Your answer should hold exactly the lines below from the line with "The image size is (447, 194)." through the line with "You are a computer-use", both included, and no pictures at all.
----- RECORDS FOR THIS EXERCISE -----
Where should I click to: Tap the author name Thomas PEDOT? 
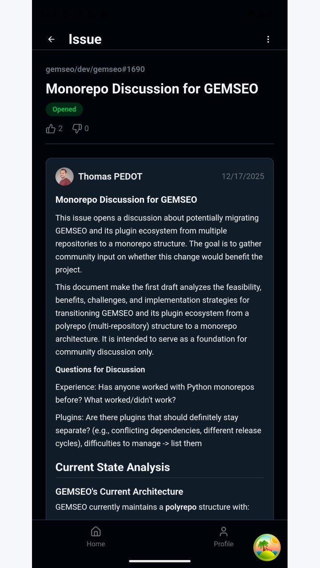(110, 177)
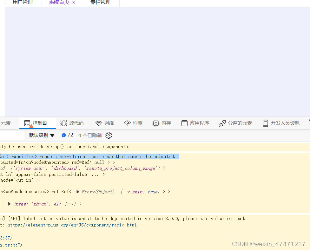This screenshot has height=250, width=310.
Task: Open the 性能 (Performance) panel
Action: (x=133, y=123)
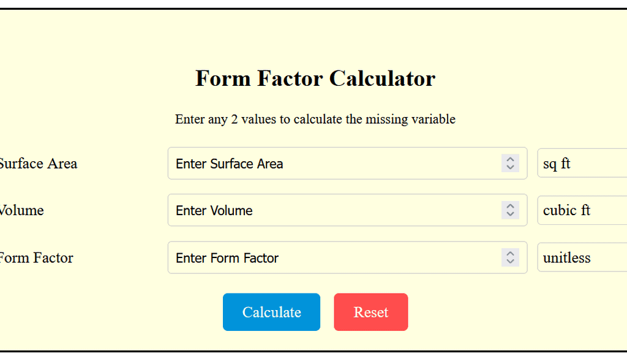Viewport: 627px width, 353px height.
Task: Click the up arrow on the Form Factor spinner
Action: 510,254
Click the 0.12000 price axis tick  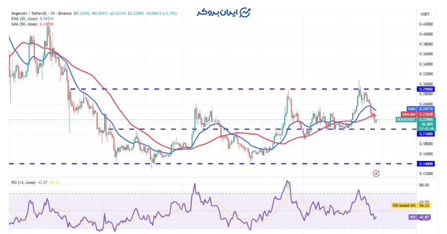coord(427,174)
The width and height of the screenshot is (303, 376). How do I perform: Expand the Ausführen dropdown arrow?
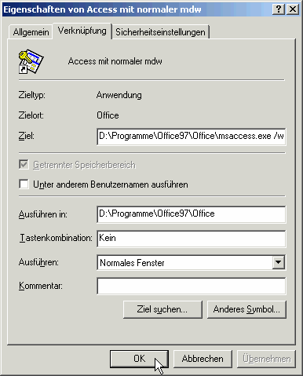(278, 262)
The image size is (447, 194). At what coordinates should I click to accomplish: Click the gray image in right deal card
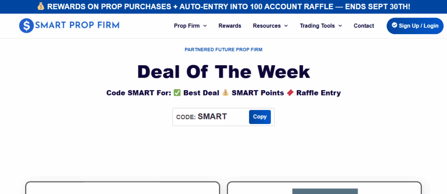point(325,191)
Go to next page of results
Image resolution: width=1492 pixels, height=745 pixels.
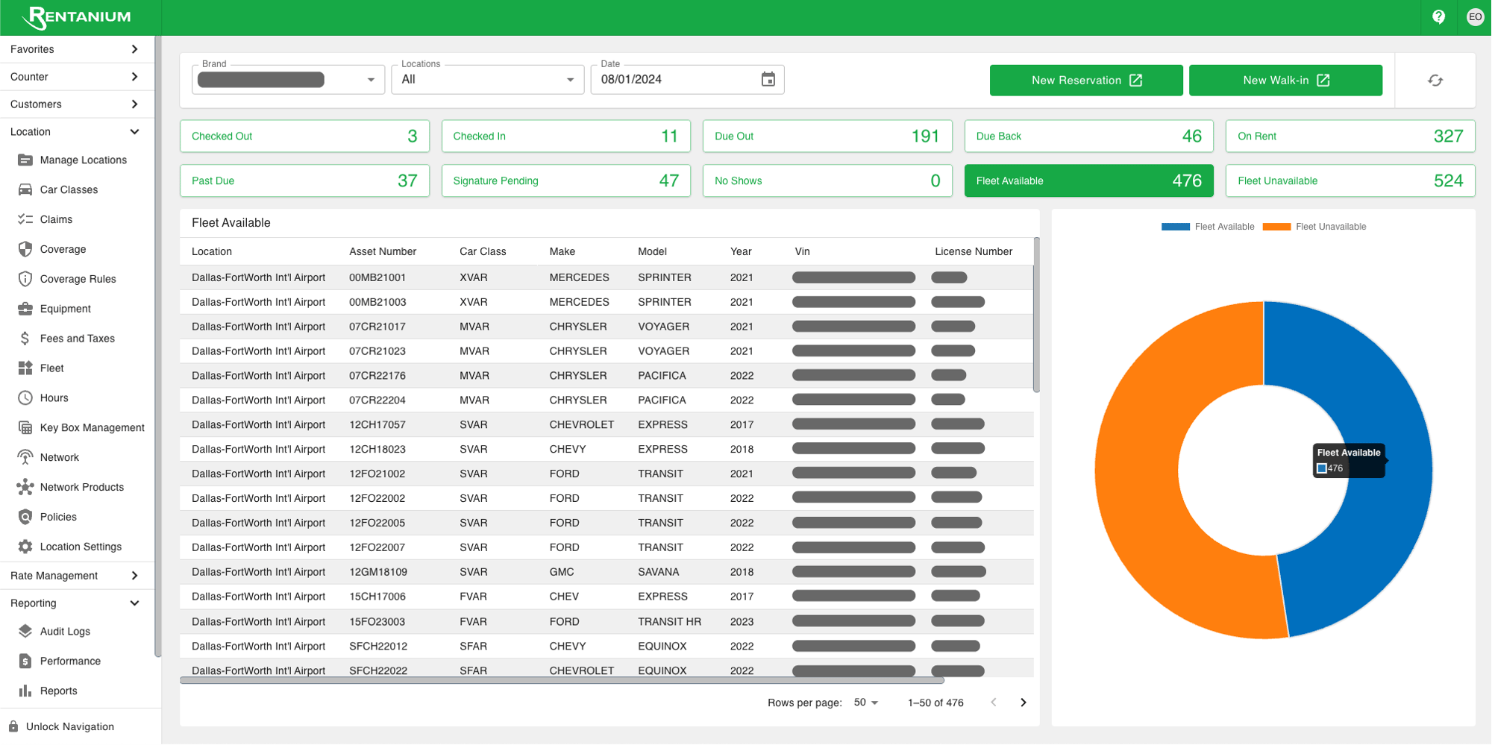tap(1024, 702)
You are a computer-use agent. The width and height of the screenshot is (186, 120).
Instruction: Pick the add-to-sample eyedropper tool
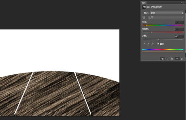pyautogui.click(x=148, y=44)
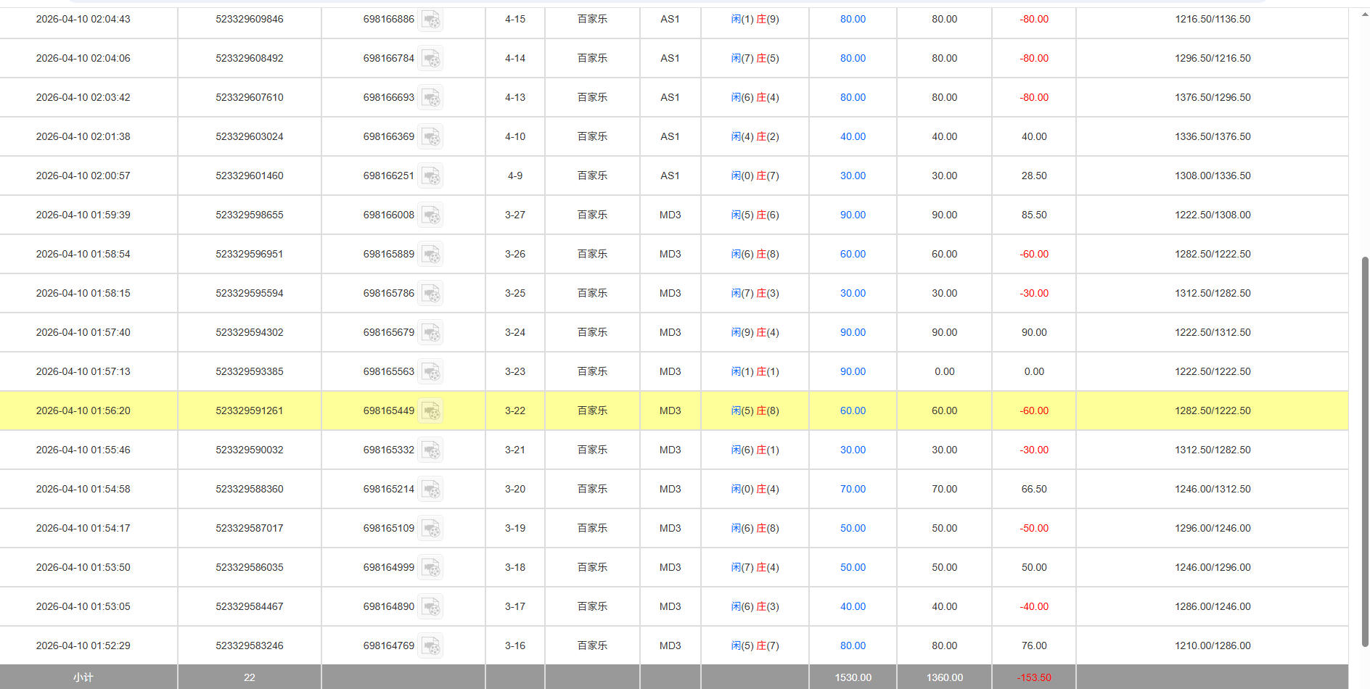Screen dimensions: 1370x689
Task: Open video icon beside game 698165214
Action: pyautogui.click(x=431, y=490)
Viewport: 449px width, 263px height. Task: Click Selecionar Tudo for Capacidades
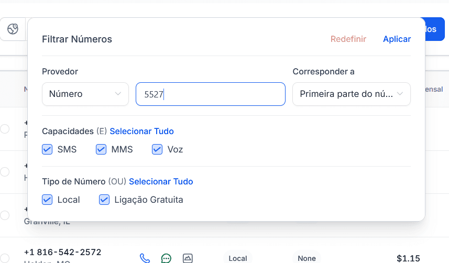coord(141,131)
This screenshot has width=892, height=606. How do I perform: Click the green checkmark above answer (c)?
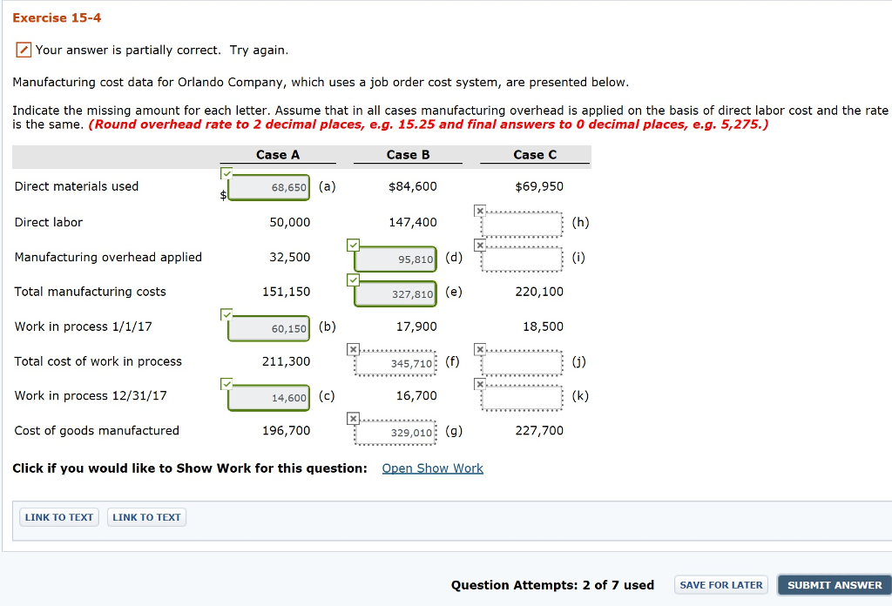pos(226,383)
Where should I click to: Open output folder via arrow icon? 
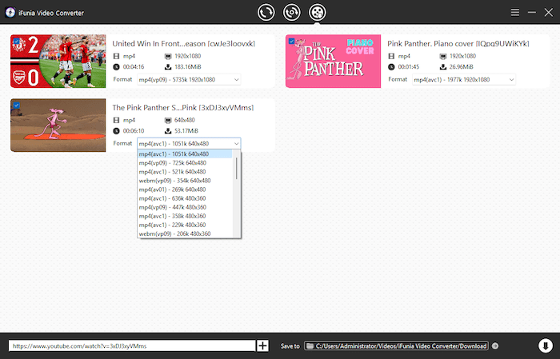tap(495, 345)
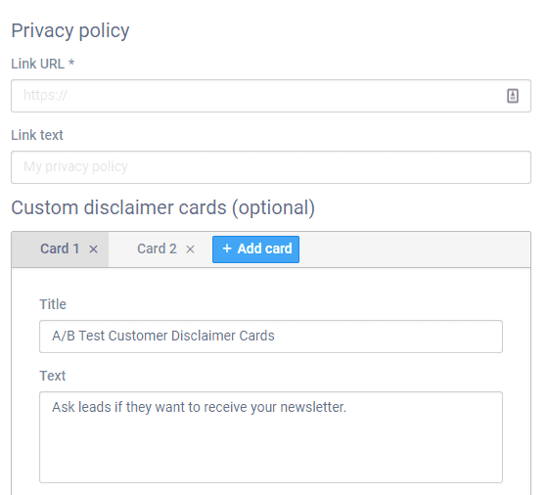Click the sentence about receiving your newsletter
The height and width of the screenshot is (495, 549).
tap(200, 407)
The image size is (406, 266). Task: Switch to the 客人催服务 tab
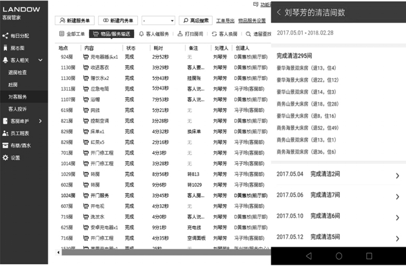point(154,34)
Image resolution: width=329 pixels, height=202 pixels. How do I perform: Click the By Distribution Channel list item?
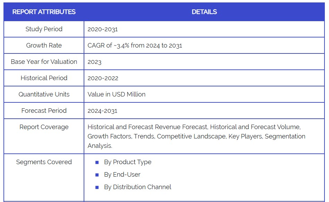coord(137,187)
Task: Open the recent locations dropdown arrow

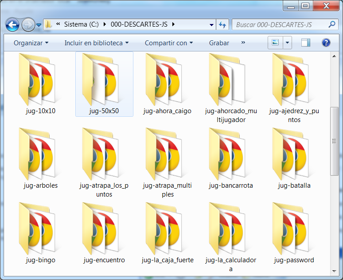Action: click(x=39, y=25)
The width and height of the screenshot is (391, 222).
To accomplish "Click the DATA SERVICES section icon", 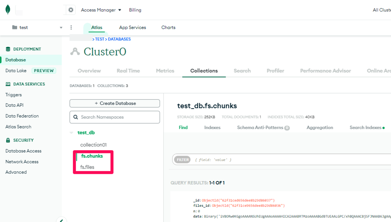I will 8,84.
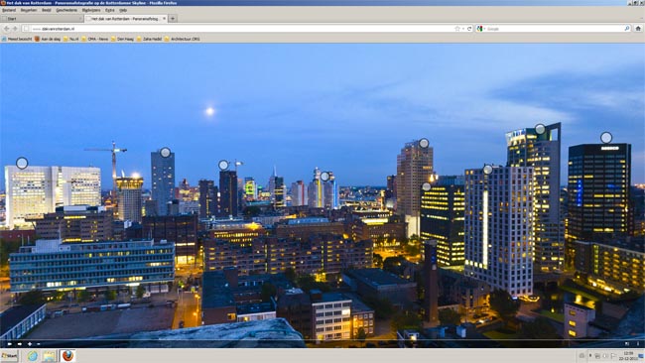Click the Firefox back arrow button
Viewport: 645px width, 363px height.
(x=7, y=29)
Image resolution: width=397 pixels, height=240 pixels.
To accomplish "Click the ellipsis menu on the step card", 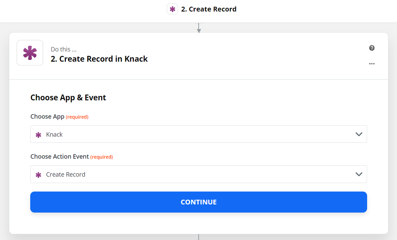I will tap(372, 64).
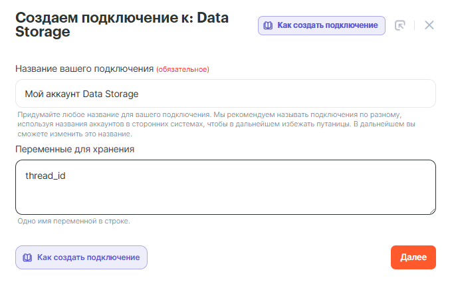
-----
→ TASK RESPONSE
The image size is (447, 194). At what coordinates should I click to accomplish: Click the gray image in right deal card
point(325,191)
Go to next page of results
Image resolution: width=1492 pixels, height=745 pixels.
tap(1024, 702)
You are a computer-use agent. The width and height of the screenshot is (186, 120).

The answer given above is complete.